What to produce >> Transcription task. Write out each entry verbatim and exclude any image.

[Stored data entries]
Start of Block
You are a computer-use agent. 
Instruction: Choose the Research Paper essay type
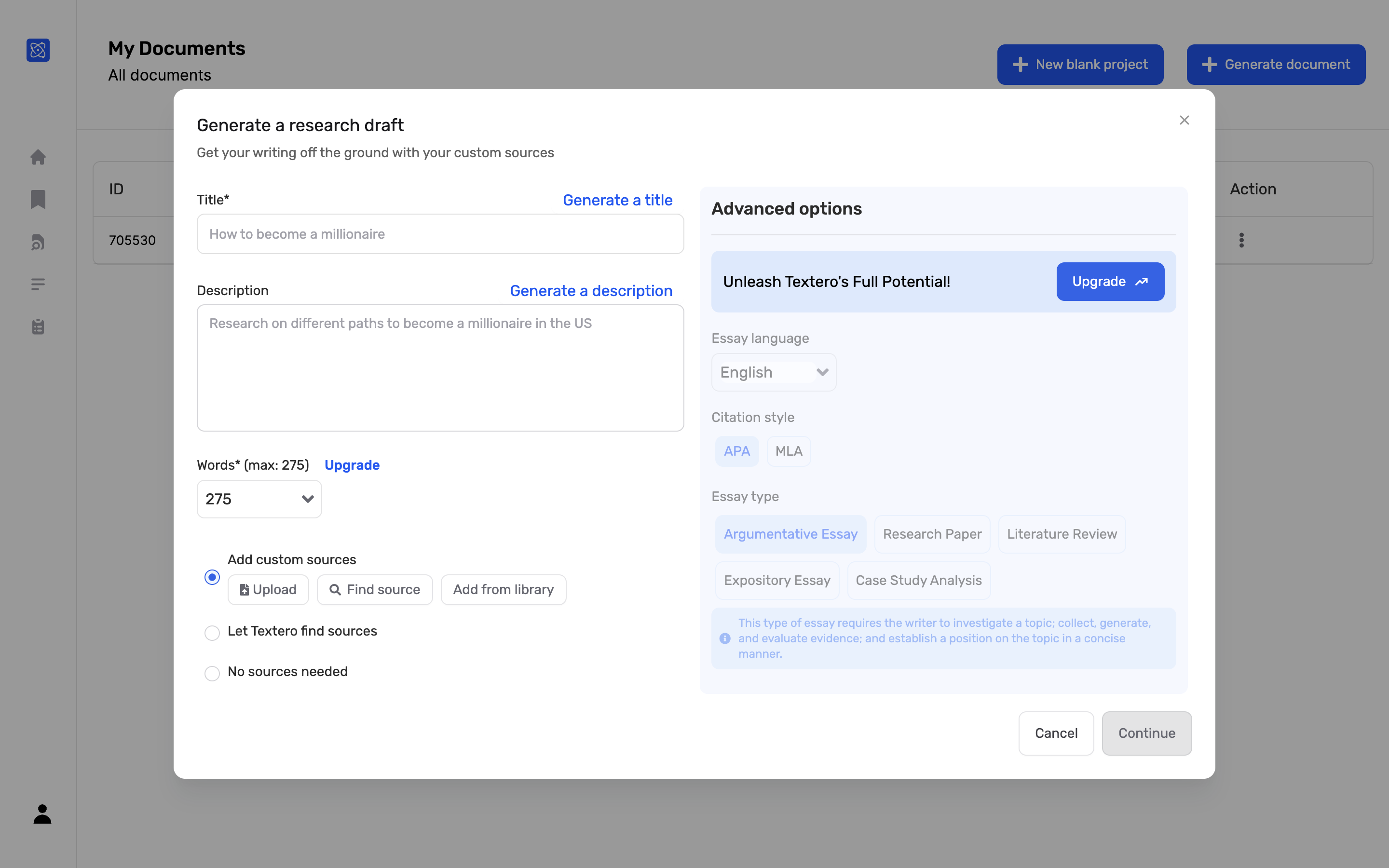click(x=932, y=534)
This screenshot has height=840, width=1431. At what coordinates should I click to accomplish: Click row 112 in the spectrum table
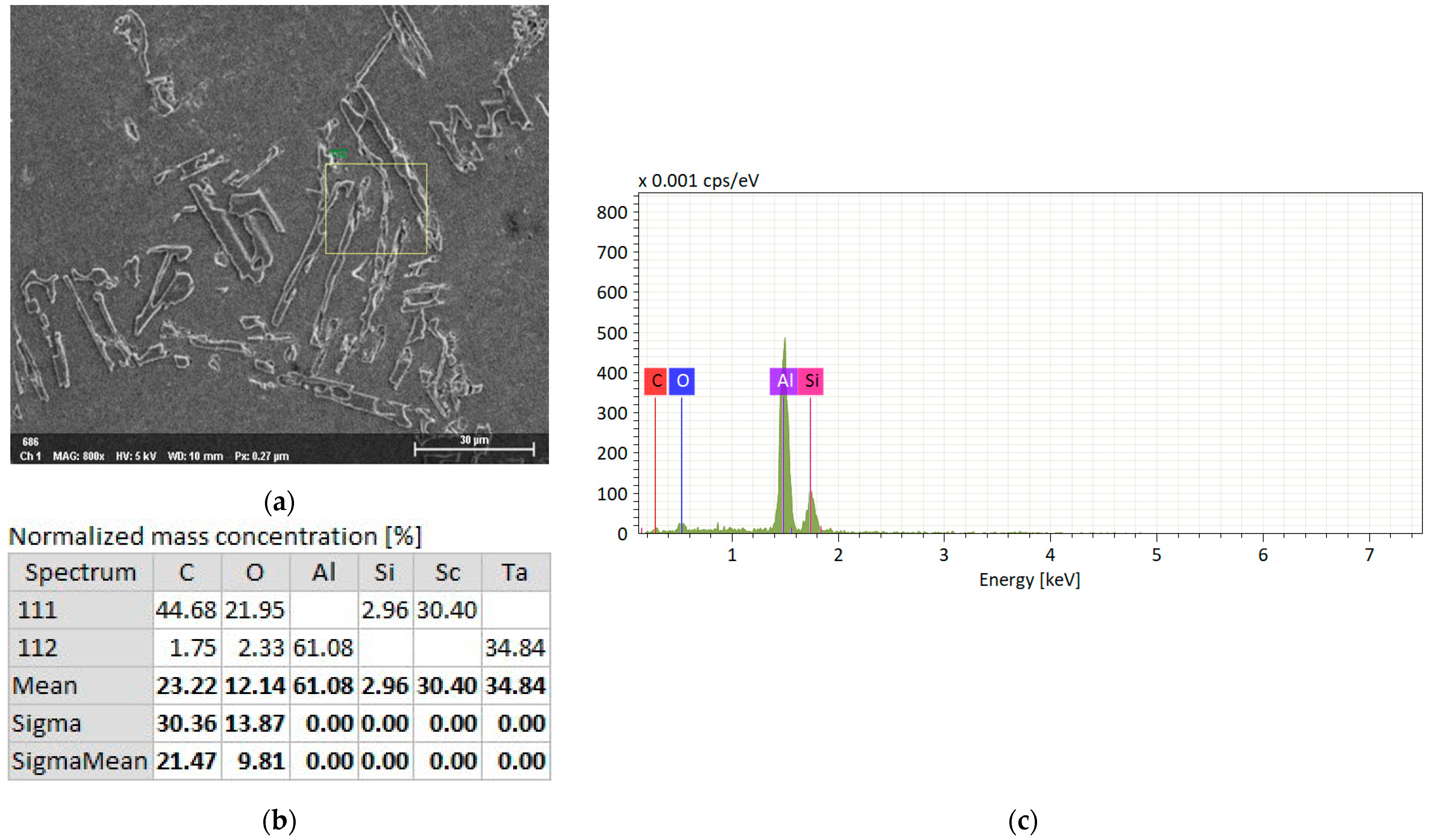37,648
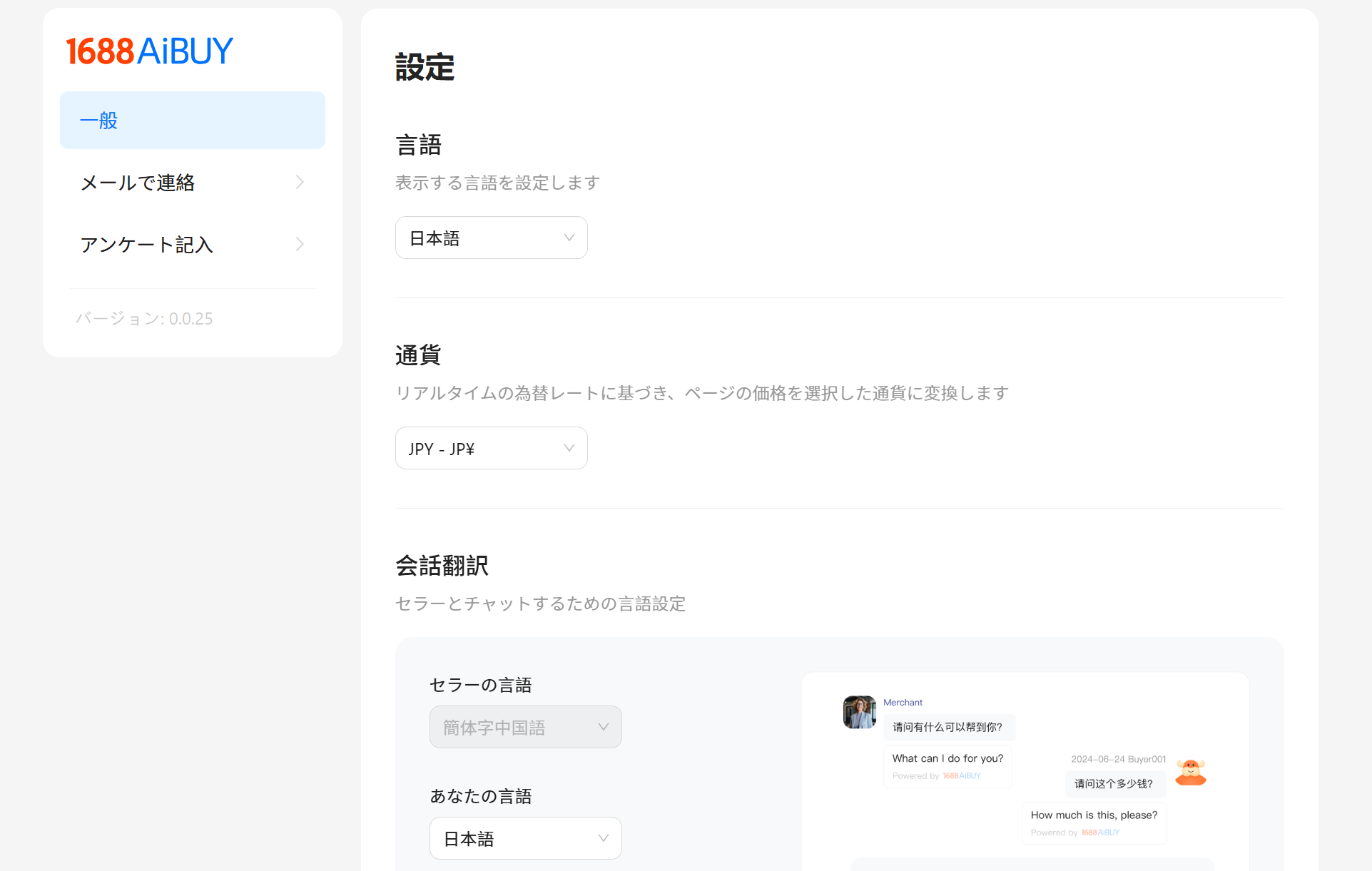Click the 'What can I do for you?' bubble
The width and height of the screenshot is (1372, 871).
click(x=947, y=758)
End of Block
Response >>
You are a computer-use agent. 
Instruction: Choose the Research Paper essay type
click(x=932, y=534)
This screenshot has height=840, width=1431. At what coordinates should I click to accomplish: Click row 112 in the spectrum table
37,648
Click the 'What can I do for you?' bubble
The width and height of the screenshot is (1372, 871).
click(x=947, y=758)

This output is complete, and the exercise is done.